Témoignage de Rafik Chelly : Le syndrome de Carthage
Le 7 novembre à zéro heure 15 minutes de l’année 1987 Zine El Abidine Ben Ali, premier ministre et ministre de l’intérieur, n’avait téléphoné : « Rejoins-moi à mon bureau au ministère de l’intérieur »
A minuit 45 minutes je fus dans son bureau, en entrant j’avais trouvé, sur ma droite, assis, le ministre de la Défense Slaheddine Bali, le général de l’armée Elkateb et le général Baraket, chef d’état major de l’armée de terre ainsi que le chef de la sécurité militaire.
Une fois au salon, Ben Ali m’aborda en commençant par se plaindre du comportement du Président Bourguiba, surtout qu’il venait de se rétracter sur la nomination de nouveaux membres du gouvernement, alors que les décrets de nomination étaient déjà signés et que la presse avait déjà annoncé la nouvelle. Il reprochait au Président d’avoir été manœuvré par des proches.
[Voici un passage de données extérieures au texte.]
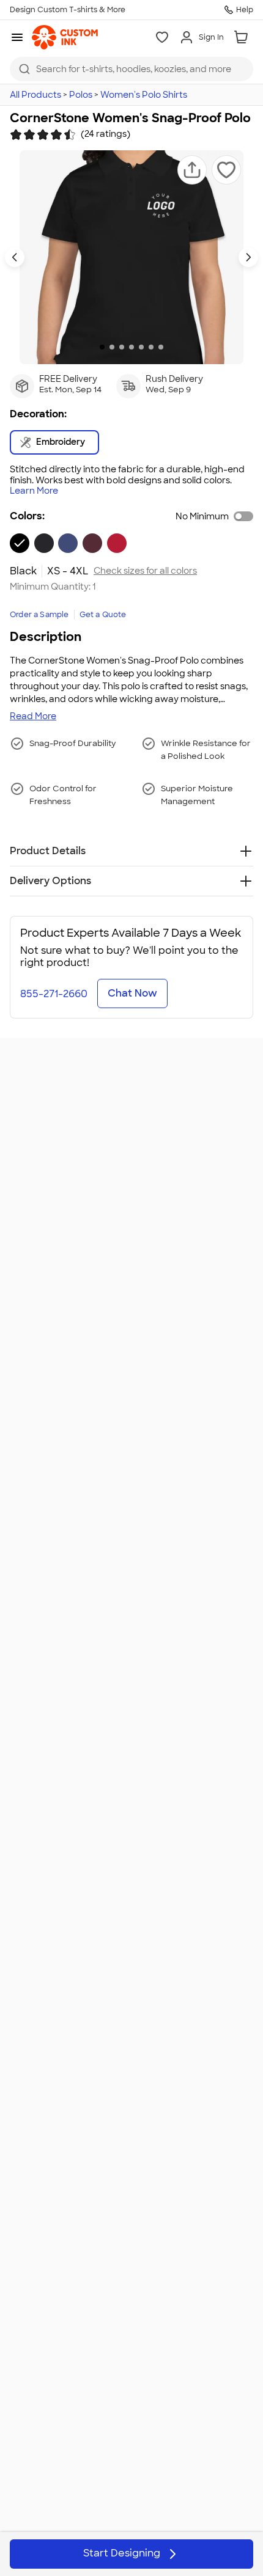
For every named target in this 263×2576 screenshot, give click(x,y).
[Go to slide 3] (122, 347)
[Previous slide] (14, 257)
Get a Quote (103, 615)
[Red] (117, 543)
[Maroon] (92, 543)
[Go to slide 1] (102, 347)
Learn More (34, 491)
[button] (192, 170)
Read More (33, 716)
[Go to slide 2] (112, 347)
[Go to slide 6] (151, 347)
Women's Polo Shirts (143, 94)
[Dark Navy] (44, 543)
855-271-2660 (53, 993)
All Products (35, 94)
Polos (80, 94)
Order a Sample (39, 615)
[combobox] (131, 69)
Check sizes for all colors (145, 571)
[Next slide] (248, 257)
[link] (65, 37)
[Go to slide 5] (141, 347)
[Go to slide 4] (131, 347)
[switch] (243, 516)
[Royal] (68, 543)
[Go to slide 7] (161, 347)
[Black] (19, 543)
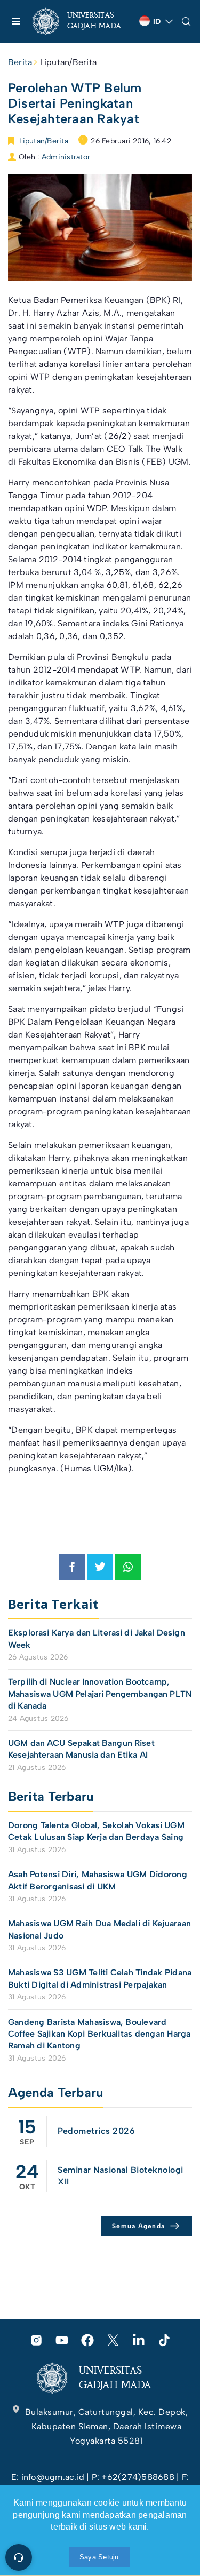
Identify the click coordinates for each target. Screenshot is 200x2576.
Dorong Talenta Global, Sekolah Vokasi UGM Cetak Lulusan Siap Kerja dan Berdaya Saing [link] (96, 1831)
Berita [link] (20, 62)
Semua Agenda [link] (138, 2226)
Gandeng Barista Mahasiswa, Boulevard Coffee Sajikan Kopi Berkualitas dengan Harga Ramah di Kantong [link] (99, 2034)
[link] (81, 21)
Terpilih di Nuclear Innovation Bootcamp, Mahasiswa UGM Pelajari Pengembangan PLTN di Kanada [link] (99, 1694)
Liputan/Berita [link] (68, 62)
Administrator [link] (66, 157)
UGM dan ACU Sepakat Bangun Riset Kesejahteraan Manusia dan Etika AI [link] (81, 1749)
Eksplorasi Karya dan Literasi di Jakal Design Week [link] (96, 1638)
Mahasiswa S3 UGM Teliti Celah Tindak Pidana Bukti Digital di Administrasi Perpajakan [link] (99, 1978)
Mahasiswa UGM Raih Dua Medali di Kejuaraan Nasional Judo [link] (99, 1929)
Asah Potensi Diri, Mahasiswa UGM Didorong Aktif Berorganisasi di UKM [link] (97, 1880)
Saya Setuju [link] (99, 2557)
Il poursuivait en disant que Bourguiba était devenu un vieillard, souvent malade, qui se trouvait dans l’incapacité de gouverner.
Ben Ali considérait que cette situation ne lui permettait plus de s’acquitter de ses devoirs de Premier ministre comme il le fallait. Il poursuivait, comme pour me tranquilliser, que Bourguiba serait hébergé à Dar El Hana à Sfax, avec son médecin infirmier et valet et que rien ne lui manquerait.
Je le regardais sans mot dire. Il me fixa dans les yeux, affirmant « qu’on est décidé même à utiliser la force s’il le faut, et que dans d’autres pays on ferait ça », faisant un geste de son index sous la gorge. Cela voulait dire qu’ailleurs, on aurait tout simplement assassiné le Président.